Rapid Podocyte ablation Causes Acute Renal Tubule Cell Necrosis and Interstitial Fibrosis

It remains unclear whether podocyte loss directly causes acute renal tubular cell (RTC) damage and interstitial fibrosis, thereby leading to renal failure. Here, we applied intermedilysin (ILY)-mediated human CD59 (hCD59) cell ablation to generate an acute, specific podocyte-ablation mouse model. Cre-induced hCD59 transgenics (ihCD59) were crossed with Nphs2Cre to generate ihCD59+/-/Nphs2Cre+/- mice. The specific and rapid podocyte-ablation mediated by ILY injection directly caused RTC necrosis, leading to renal failure and even death within 2-3 days in a dose-dependent manner.
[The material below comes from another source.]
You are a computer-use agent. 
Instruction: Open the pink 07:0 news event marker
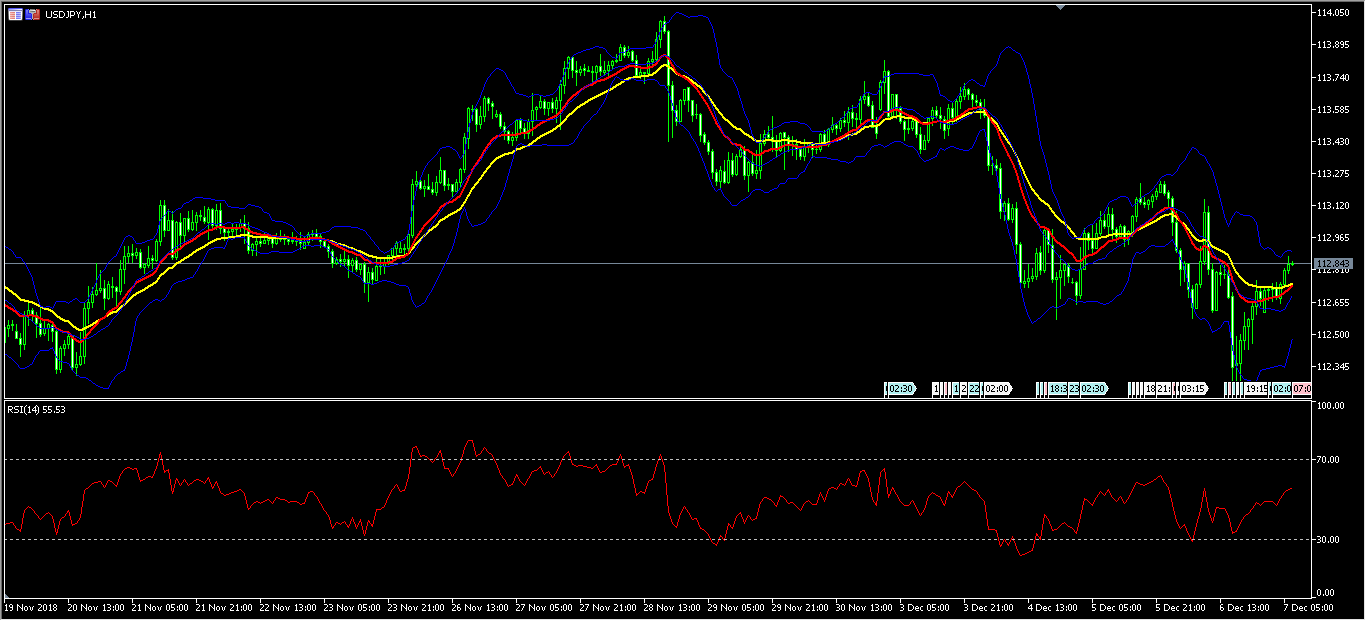(x=1302, y=388)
Treating mice that received an ILY lethal dose with peritoneal dialysis or administering a non-lethal dose, we extended their survival beyond six weeks and found that mice developed interstitial fibrosis and glomerulosclerosis with persistent proteinuria and tubule damage. Podocyte-ablation caused massive disruption of glomerular function at week 1, and then partial recovery by week 2. Genes and pathways of TLRs and apoptosis, and mitochondrial functions were respectively upregulated and downregulated in both ablated-podocyte mouse and biopsied-glomerulonephritis patient kidney samples. Together, this rapid podocyte-ablation causes acute RTC necrosis that progresses to interstitial fibrosis in this mouse model, which is applicable for dissecting mechanisms underlying podocyte injury-mediated tubular damage and glomerular repair, with the potential to reveal novel therapeutic targets for kidney diseases.